The Virginian-Pilot
                             THE VIRGINIAN-PILOT 
              Copyright (c) 1997, Landmark Communications, Inc.

DATE: Tuesday, January 7, 1997              TAG: 9701070001
SECTION: FRONT                   PAGE: A14  EDITION: FINAL 
TYPE: Editorial 
                                            LENGTH:   49 lines

GOVERNOR ASKS $400,000 FOR JAMESTOWN DIG A FRUITFUL INVESTMENT

Gov. George F. Allen will ask the Virginia General Assembly to approve $400,000 - more than double the current annual state funding - for next year's ongoing archeological excavation in and around the triangular Jamestown Fort.

The governor's request is unrelated to the Virginia Port Authority's recent award of a $3.66 million contract to Tidewater Construction Corp. for the extension of Pier B at the Newport News marine terminal to 990 feet.

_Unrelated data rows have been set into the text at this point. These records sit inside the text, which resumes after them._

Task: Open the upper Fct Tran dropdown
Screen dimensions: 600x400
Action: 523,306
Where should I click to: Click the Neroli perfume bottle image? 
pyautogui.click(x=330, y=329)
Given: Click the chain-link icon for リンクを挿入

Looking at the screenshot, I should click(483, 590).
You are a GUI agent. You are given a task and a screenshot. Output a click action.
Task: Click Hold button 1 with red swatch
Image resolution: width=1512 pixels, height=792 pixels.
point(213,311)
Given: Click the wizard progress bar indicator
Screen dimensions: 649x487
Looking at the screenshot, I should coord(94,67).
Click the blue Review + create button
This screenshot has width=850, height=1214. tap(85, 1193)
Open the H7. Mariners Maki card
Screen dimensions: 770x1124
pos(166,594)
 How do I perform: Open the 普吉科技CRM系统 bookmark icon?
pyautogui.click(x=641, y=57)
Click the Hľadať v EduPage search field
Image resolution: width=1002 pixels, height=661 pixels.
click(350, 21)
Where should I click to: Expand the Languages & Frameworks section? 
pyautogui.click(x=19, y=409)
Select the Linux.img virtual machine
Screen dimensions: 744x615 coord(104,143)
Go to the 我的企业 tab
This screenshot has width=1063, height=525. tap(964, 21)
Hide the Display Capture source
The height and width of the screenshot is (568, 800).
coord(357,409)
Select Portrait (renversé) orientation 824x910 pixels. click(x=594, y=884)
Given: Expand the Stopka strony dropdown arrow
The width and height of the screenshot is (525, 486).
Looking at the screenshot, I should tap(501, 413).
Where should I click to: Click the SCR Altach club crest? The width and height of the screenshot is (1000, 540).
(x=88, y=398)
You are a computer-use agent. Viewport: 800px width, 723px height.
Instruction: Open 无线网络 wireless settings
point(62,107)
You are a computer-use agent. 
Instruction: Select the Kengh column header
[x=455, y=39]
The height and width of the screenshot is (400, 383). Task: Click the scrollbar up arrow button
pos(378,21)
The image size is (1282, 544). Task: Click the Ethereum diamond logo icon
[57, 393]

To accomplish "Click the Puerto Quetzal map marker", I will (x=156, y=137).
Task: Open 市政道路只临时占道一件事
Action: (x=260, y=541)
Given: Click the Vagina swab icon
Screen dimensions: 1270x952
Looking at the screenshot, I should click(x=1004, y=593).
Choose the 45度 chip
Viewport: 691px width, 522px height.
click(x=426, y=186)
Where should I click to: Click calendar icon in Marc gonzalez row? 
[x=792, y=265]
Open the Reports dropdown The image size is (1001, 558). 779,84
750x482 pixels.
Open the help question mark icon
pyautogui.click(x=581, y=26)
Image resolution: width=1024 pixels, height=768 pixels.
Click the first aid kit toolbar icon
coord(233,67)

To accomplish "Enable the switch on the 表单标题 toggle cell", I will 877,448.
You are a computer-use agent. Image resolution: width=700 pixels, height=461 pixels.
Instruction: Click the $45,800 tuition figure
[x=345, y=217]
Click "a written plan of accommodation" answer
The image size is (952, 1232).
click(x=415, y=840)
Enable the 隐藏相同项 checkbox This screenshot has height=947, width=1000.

But Jamestown and the upgrading of Pier B to draw more cruise ships to Hampton Roads are linked insofar as Virginia tourism draws sustenance from Virginia history. When asked about the choice of the Newport News terminal for cruise ships, VPA executive director Robert Bray explained that the placement is logical because of the facility's proximity to Colonial Williamsburg, Yorktown and Jamestown.

The archaeological dig at Jamestown has unearthed the foundation of two sides of the Jamestown Fort and more than 100,000 artifacts.

Among the retrieved objects is a ring believed to have been worn by William Strachey, who wrote a detailed description of the fort in 1610. Strachey's work helped scientists pinpoint the fort site, which some feared had been lost forever to the James River. Strachey's written account of being shipwrecked at Bermuda while voyaging to Virginia in 1609 is thought to have inspired William Shakespeare to write ``The Tempest.''

The Jamestown dig - a project of the Association for the Preservation of Virginia Antiquities - is highly interesting to archaeologists, historians, sociologists and other scholars - and nonscholars, too, who will be eager to see the artifacts and read and hear what the scholars say about them.

Governor Allen and his wife, Susan, vigorously promote Virginia as a travel destination just as they promote development of other key sectors of the economy. History is among Virginia's strongest appeals to tourists and sightseers as the scene of the first permanent English settlement in the New World, as the home of leading champions of the American Revolution and the author of ``The Declaration of Independence,'' as the place where Lord Cornwallis surrendered his besieged forces to Gen. George Washington, as the land in which much of the Civil War was fought and the fate of the outnumbered and outgunned Confederacy was settled. And buggy, marshy, malarial Jamestown was where Englishmen gained, at brutal cost to themselves and the First Americans whom they encountered, a precarious toehold in the wilderness.

The London-based Virginia Company, which dispatched the Englishmen to Jamestown in quest of riches, went bankrupt. But the Virginia legislature need not blink at appropriating $400,000 for the Jamestown excavation. Thar's gold in that thar dig.